The government said it would suspend evictions for two years for vulnerable homeowners who can no longer pay back debt, including those with small children, the disabled and long-term unemployed.
"This is an emergency response to mitigate the effects of the worst of the economic crisis," Deputy Prime Minister Soraya Saenz de Santamaria said at a weekly press conference.
In a country where a million homes lie empty, the legacy of a decade-long housing boom that crashed in 2008, Spain will also increase the amount of social housing available at low rents for people who have lost their homes, she said.
Spanish banks, many of which are about to receive the first funds from a 100 billion euro ($127 billion) credit line from a European bailout, have repossessed 400,000 properties since 2008, though not all of these are residential.
The trend is growing, with 50,000 repossessions in the first half of the year, compared with 77,000 for the whole of 2011.

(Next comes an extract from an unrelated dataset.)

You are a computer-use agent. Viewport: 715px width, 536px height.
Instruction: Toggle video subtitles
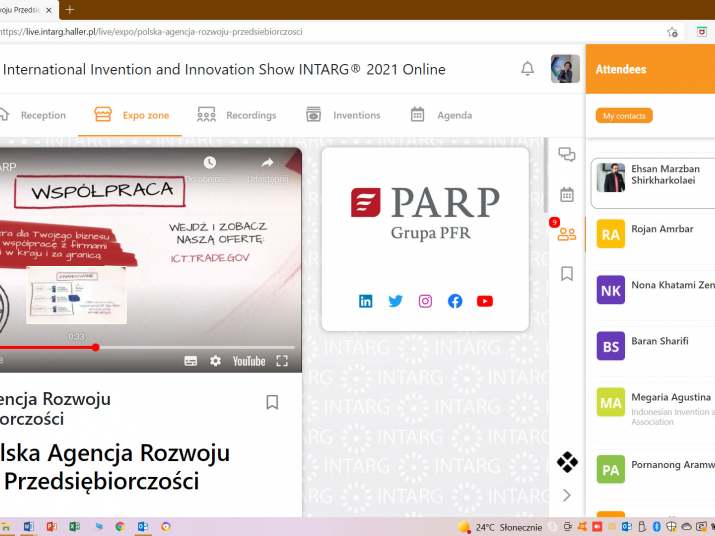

Though most evictions following the real estate crash involved immigrants, more Spaniards are now losing their homes, experts say, as unemployment benefit runs out and family networks fray in the worst recession in half a century.
"Over the last year, more and more Spaniards have been affected rather than immigrants who have less family support," said Mauricio Valiente, a lawyer who helps evicted people.
The death last Friday of 53-year-old Amaia Egana, who jumped from her fourth-floor flat in the Basque Country as bailiffs came to turn her out of her home, grabbed headlines and pushed the issue to the top of the political agenda.
It was the second such suicide in as many months.
The eviction moratorium will only apply to families with household income of less than 19,200 euros a year.
The government is wary of creating the image that Spain is relaxing rules on the payment of mortgage debt. Economy Minister Luis de Guindos said the measures would not have an effect on the Spanish mortgage market.
"The problem in Spain is not residential mortgages but loans to real estate developers," he said. Developers owe nearly 300 billion euros to banks, about 30 percent of gross domestic product.
Mortgage law in Spain is among the toughest in Europe. Homeowners remain liable for what they owe on their loan, even after returning the house to the bank, if the value of the house does not cancel out the entire mortgage debt.
In a country where home ownership is over 80 percent, residential mortgages classified as doubtful at end-June stood at 3 percent of the total, a fraction of the 27 percent classed as doubtful on loans to real estate developers, Bank of Spain data shows.
By contrast, 11 percent of residential mortgages in Ireland - also suffering the aftermath of a housing crash - were in default at end-June.
A point of concern for investors is that any change in the mortgage law could affect mortgage-backed bonds, a major source of financing for Spanish banks.
Spanish banks have 426 billion euros of these securities in circulation, according to the Spanish Mortgage Association, with a large part parked in the European Central Bank as collateral for funding.
If rules were relaxed on paying back mortgages, defaults could shoot up, weakening the loans backing these securities.
But borrowers facing eviction will already be several months, perhaps years, in arrears, and a moratorium for the most needy would not affect covered bonds, analysts said, as these loans would probably already have been written off by banks.
"What would concern investors is if a change in law reduces collateral to issue mortgage-backed bonds in the market or access the European Central Bank," said Bernd Volk, covered bond analyst at Deutsche Bank. "But I can't see this happening because of a freeze in foreclosures."